My understanding is that there were multiple nations with many different languages and variations of culture occupying the same continent. A similar example might be south east asia where Thailand, Vietnam and Malaysia who have some cultural and racial similarities but they all have separate language and culture, religion and nation.


#1752

Hell, boomerang is just a word (or something close to it) that the losers from Sydney were using.

Fark Sydney.


#1753

I don’t they’re arguing against a culture.


#1754

I think all decent people do.

It’s just a loud minority that would disagree.

I kind of agree with Wims point. Aboriginal history is hard(pre settler) it’s an oral history with no written records etc. Its hard to create mountains of content for kids to learn other than Dreamtime and some basic “how they lived”.

Also agree with Hambo, which history are we teaching? My understanding is that the culture and lifestyle was pretty varied.


#1755

Nope, not at all.


#1756

I think it’s pretty easy to broadly teach the history of indigenous people in Australia without having specifics, oh, this bloke did this. Teach the nations, teach the basics of the dreaming. Teach about the historical significance of lake mungo.

It’s not that hard


#1757

Australia history is so much more interesting than, Captain Cook! Arthur Philip, the Gold Rush! Ned Kelly!


#1758

That’s pretty farked up.


#1759

Song lines, trading, oldest aquaculture, second oldest human habitat at Condah, foods and preparation, tools, beliefs, art etc - there is certainly no less than other cultures to celebrate and more than a bunch I bet


#1760

Not to mention the indigenous experience post white settlement, which was pretty rad apparently and still is!

#blackarmbandissopassè


#1761

The 7-8 months I spent working in NZ was an eye opener in terms of how prevalent Maori culture is in general Kiwis day to day life.

It was refreshing to see this. We could learn quite a lot from them in how to better respect, acknowledge and embrace our own incredible indigenous culture.


#1762

You are talking 25% vs 1-2%.


#1763

“What’s Nazis got to do with ANZACs?”

My assumption was the person asking this question was well aware Australian troops fought against Nazi controlled Germany in WWII. Seriously, how many 18+ year olds do not know that?

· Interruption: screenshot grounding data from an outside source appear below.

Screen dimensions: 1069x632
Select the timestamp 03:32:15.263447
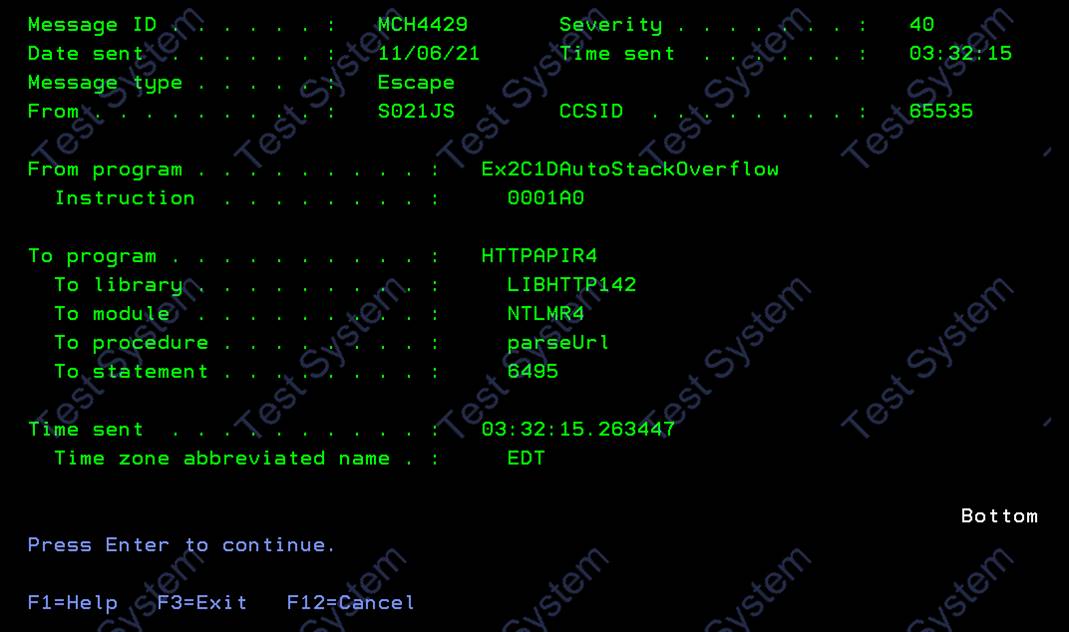point(578,429)
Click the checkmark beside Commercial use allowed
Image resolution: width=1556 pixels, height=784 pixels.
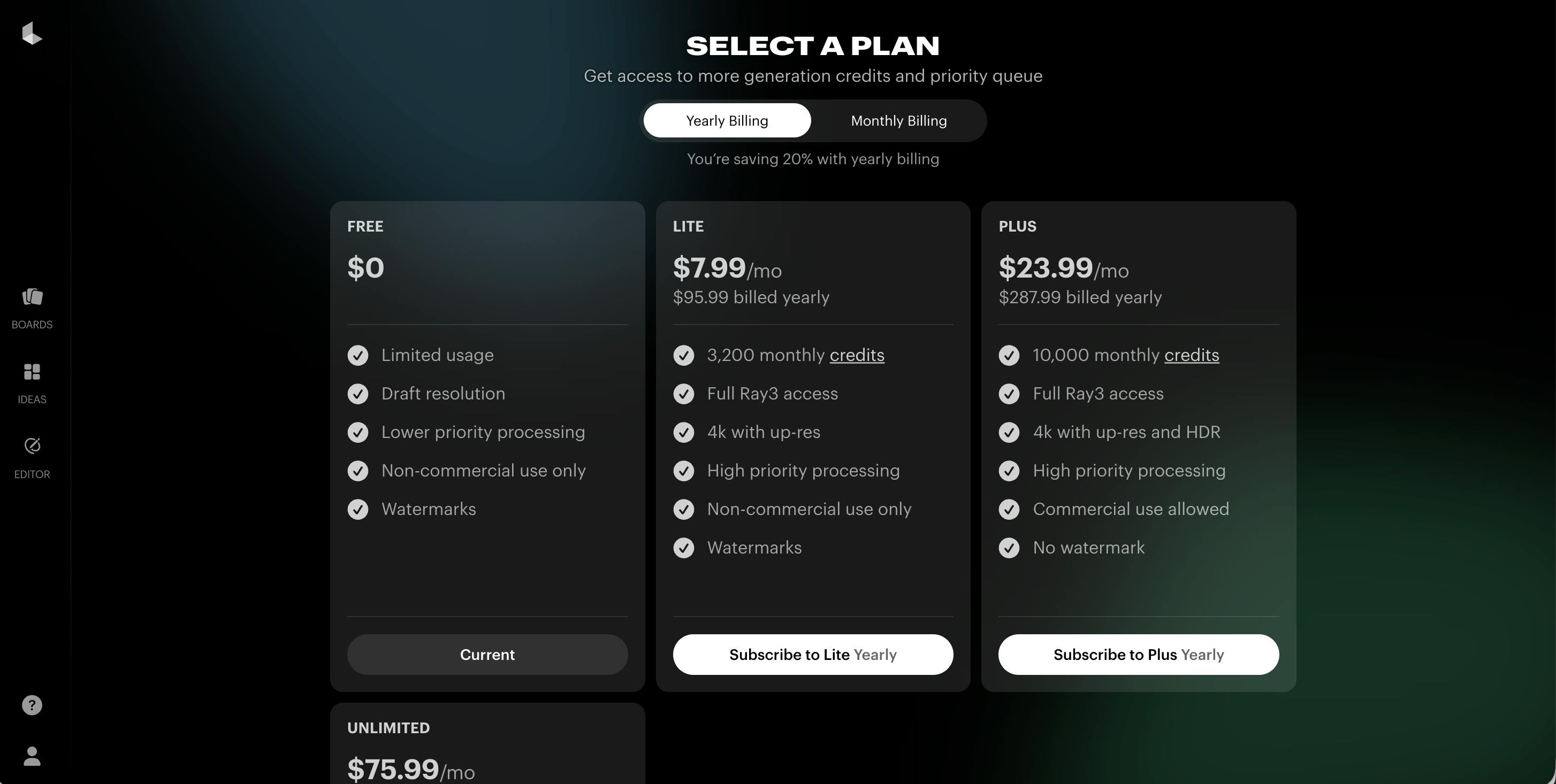[1009, 510]
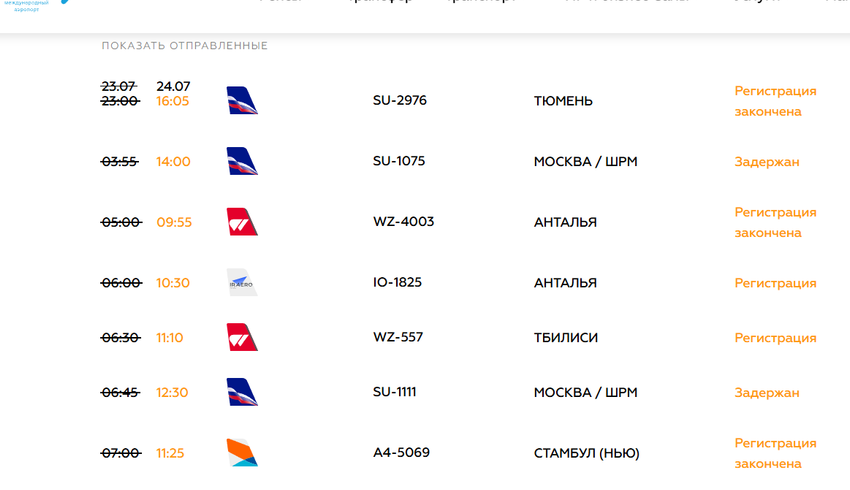Click Aeroflot logo for flight SU-1075
The height and width of the screenshot is (490, 850).
click(242, 162)
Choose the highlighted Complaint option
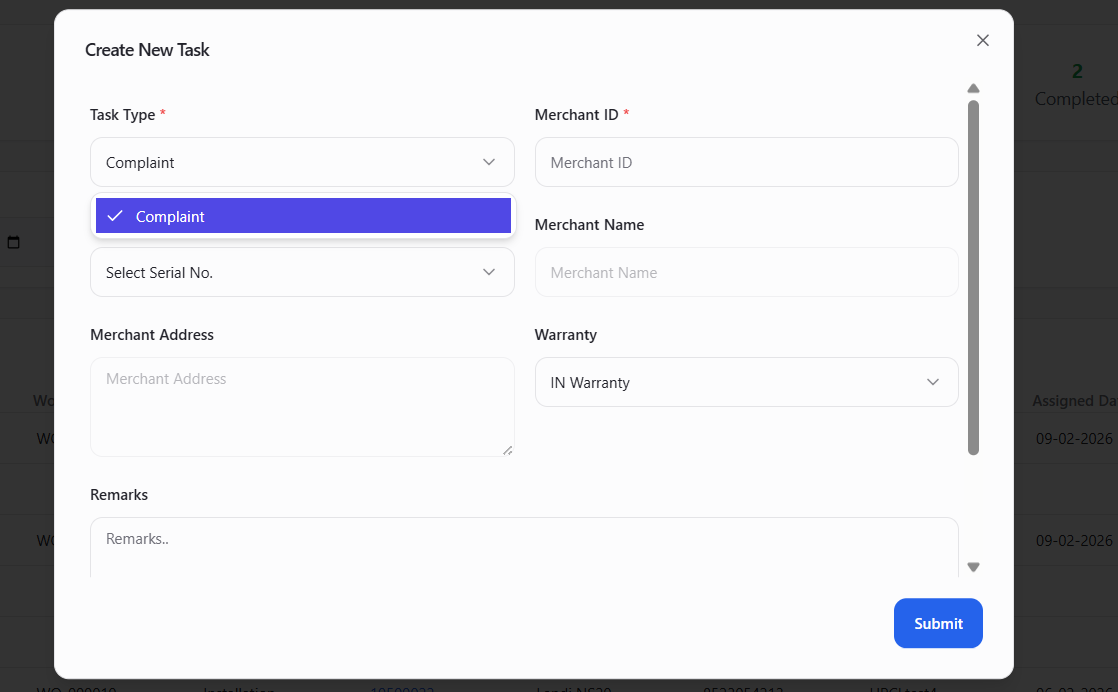Viewport: 1118px width, 692px height. point(303,216)
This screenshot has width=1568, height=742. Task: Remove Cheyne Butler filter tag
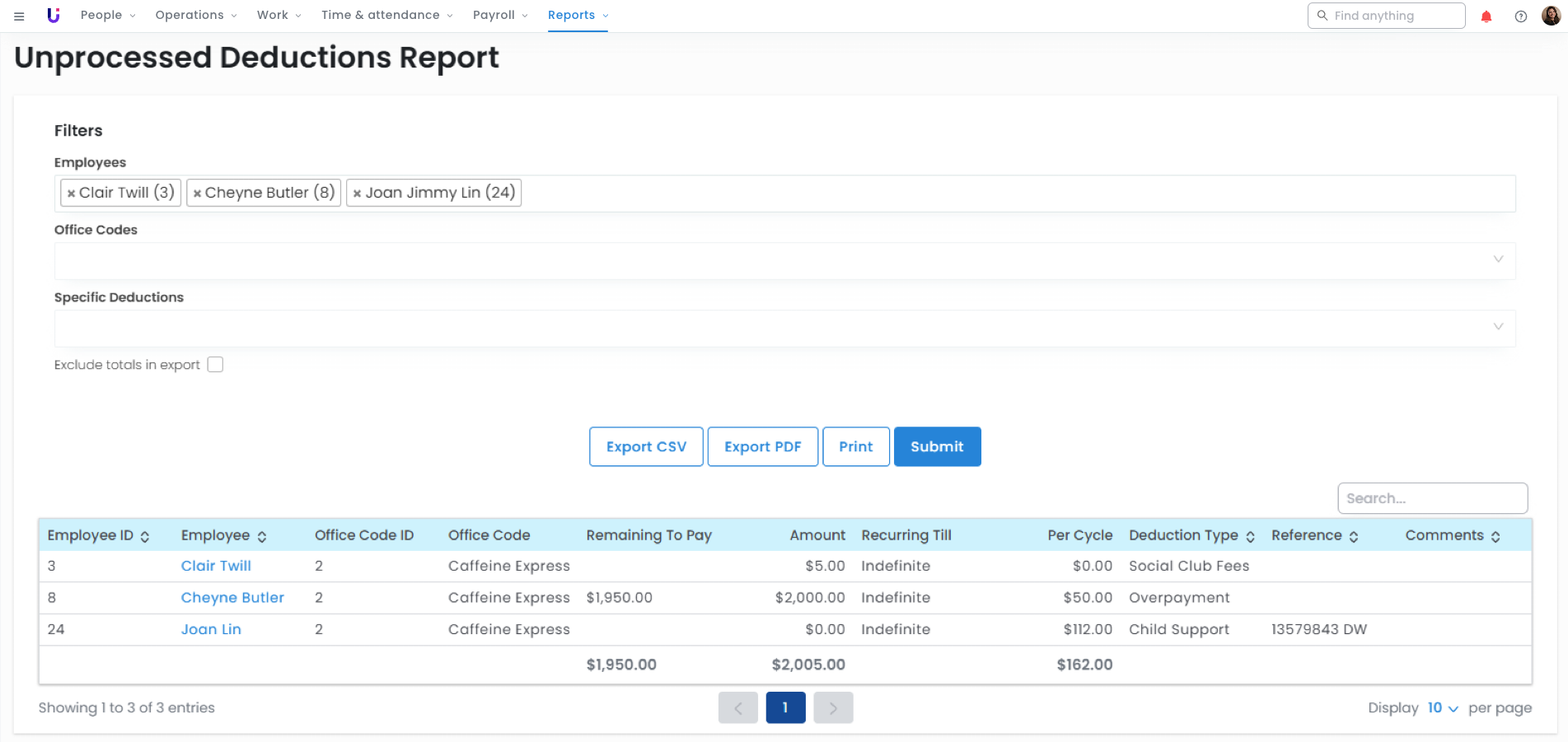(x=197, y=194)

So why the question? I doubt she was asking about anzac biscuits. The most likely explanation is she was referring to literal ANZACs - Australian & New Zealand troops in a joint force under one command, actually called Australian and New Zealand Army Corps - that mostly operated in WW1, a Nazi free zone. In which case it is a reasonable question. (Thanks for sticking up for me @Preliminary_Point2 that was the point I was making).

Now @benfti is correct, and I respect this is a significant issue for him. For a brief period in Greece in WWII, Australian and New Zealand troups were combined under one command and used the term ANZACs again. However, is it sufficient for young people to know that Australian troops fought against German axis forces in Greece, or should millenials be mocked because they don’t know these troops were literally ANZACs as well (so yes there you had Nazis v ANZACs). Maybe I’m getting soft in my old age, but I think it is wrong to mock and try to humiliate a young person for not knowing that.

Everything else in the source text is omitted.